Changes to Texas Property Owners’ Association Law
The 2021 Texas Legislative Session brought about numerous changes to Texas Property Owners’ Association Law. The changes to Condo law and HOA law include both mandatory and permissive actions that residential subdivisions, condominium associations, and townhome communities must make to their daily operations. What follows is a summary and analysis of some of those changes made during the 2021 Legislative Session as well as a breakdown of actions associations must make so as to be compliant with the new laws. Should you have any questions, please feel free to reach out to Manning & Meyers and we will be happy to assist you in your compliance efforts.
Mandatory Actions for Residential Subdivisions and Townhomes
1) Filing of Dedicatory Instruments in Real Property Records
Ensure that all dedicatory instruments are filed in the real property records in each county where the association is located. Dedicatory instruments are each governing instrument covering the establishment, maintenance, and operation of an association. They include restrictive covenants, bylaws, rules and regulations, and any amendments thereto.
2) Adjust Your Maximum Resale Fees
Decrease the maximum fee charged for a resale certificate to $375.00. Decrease the maximum fee charged for an updated resale certificate to $75.00.
3) Ensure all Dedicatory Instruments are on a Website Available to the Members
If you are an association that is either greater than 60 lots or managed by a management company, you must ensure that you have a website that is available to all members. Further, you must ensure that all your dedicatory instruments appear on that website.
4) Update Your Management Certificates
You must update your management certificates to now also include: any amendments to your declaration, the telephone number and email address of the manager of the association, the website address of the association, and the amount and description of any fee charged by the association related to a property transfer within the subdivision. An update must be on file with the county clerk by September 1, 2021.

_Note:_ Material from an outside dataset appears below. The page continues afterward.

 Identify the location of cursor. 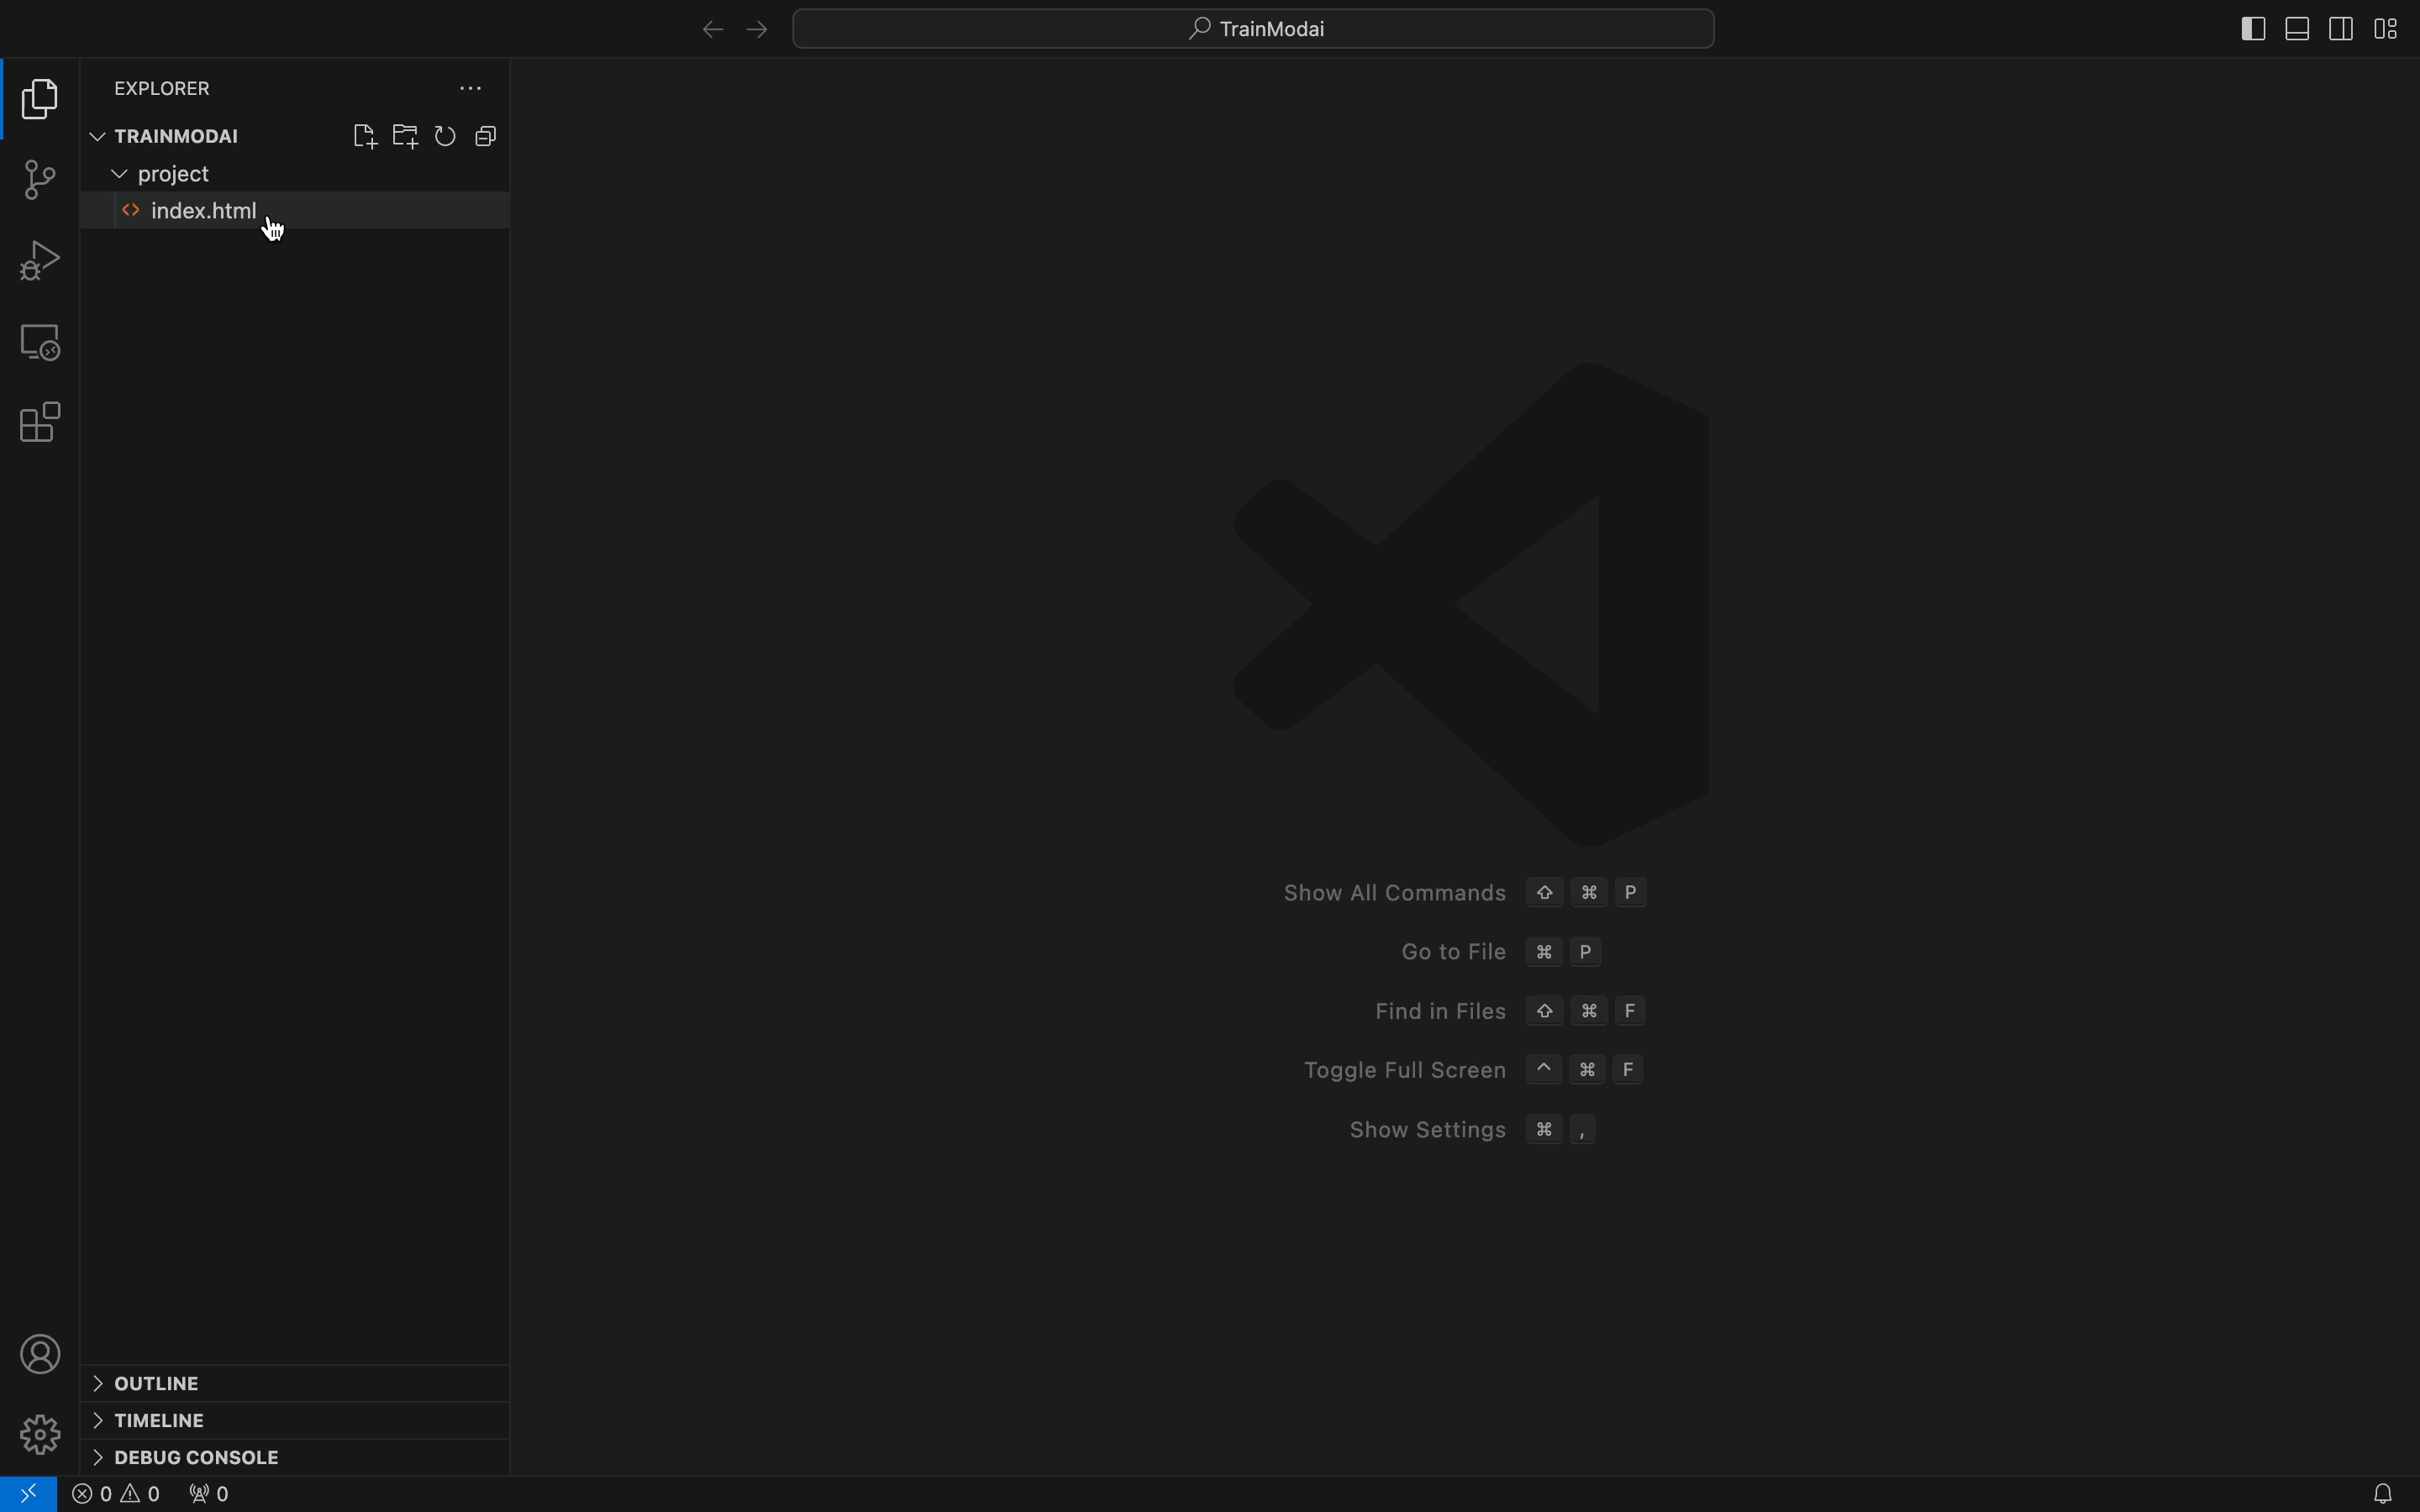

5) File Your Management Certificate with The Texas Real Estate Commission
You must ensure that your Management Certificate and any future amendments thereto are filed with the Texas Real Estate Commission by June 1, 2022, after they are filed with the county clerk’s office.
6) Change the Members of Your Architectural Review Committee
You must ensure that all members of your Architectural Review Committee are comprised of members who are not board members, their spouses, or members of their household.
7) Create a Formal Denial Letter for Architectural Request Denials
You must ensure that all denials of Architectural Changes be sent via certified mail, hand delivery, or electronic mail, and include the basis for the denial, changes the owner may make, if any, as a condition for improvement, and the right of the owner to appeal the denial to the board.
8) Appeal Hearings Before the Board of Architectural Request Denials
Every owner who requests a hearing before the board as related to the denial of their request for an architectural change must be granted their request for a hearing. The notice and hearing procedures are similar to finding hearing procedures under Texas Property Code Section 209.007.
9) Increase the Time Period for Notice of Regular Board Meetings
You must ensure that members are provided at least 144 hours (6 days) notice of regular board meetings if the association notices these meetings online or by posting in a conspicuous place within the community.
10) Establish a Bids Process for Contracts in Excess of $50,000
You must establish a process that requires the solicitation of bids or proposals for contracts that will cost more than $50,000.
11) Send an Owner a Certified Mail Notice & Opportunity to Cure Prior to Credit Reporting
You must send a delinquent owner a notice via certified mail and provide them an opportunity to cure the delinquency in accordance with Section 209.006 prior to reporting an owner to a credit reporting service.
12) Increase the Cure Period to 45 days in Certified Mail Collection Notice
You must increase the time allowed by owners to cure a delinquent balance delineated within the certified mail notice sent to an owner in accordance with Section 209.0064 of the Texas Property Code. The cure period in the notice must be increased to 45 days.
13) Stop Charging Owners for Credit Reporting
You may no longer charge a delinquent owner for reporting their balance to a credit reporting service.
14) Send Owners Notice Prior to Credit Reporting
Prior to reporting a delinquent owner to a Credit Reporting Service, you must send that owner notice and opportunity to cure the delinquency and provide them an opportunity for a hearing.
15) Provide Owners Evidentiary Packets Prior to Section 209.007 Hearings Before the Board
At least 10 days prior to a hearing conducted under Section 209.007 of the Texas Property Code (e.g., fines, property damage, suspending the right to use the common area, etc.), you must provide the owner an evidentiary packet which contains all documents, photographs, and communications you intend to introduce at the hearing.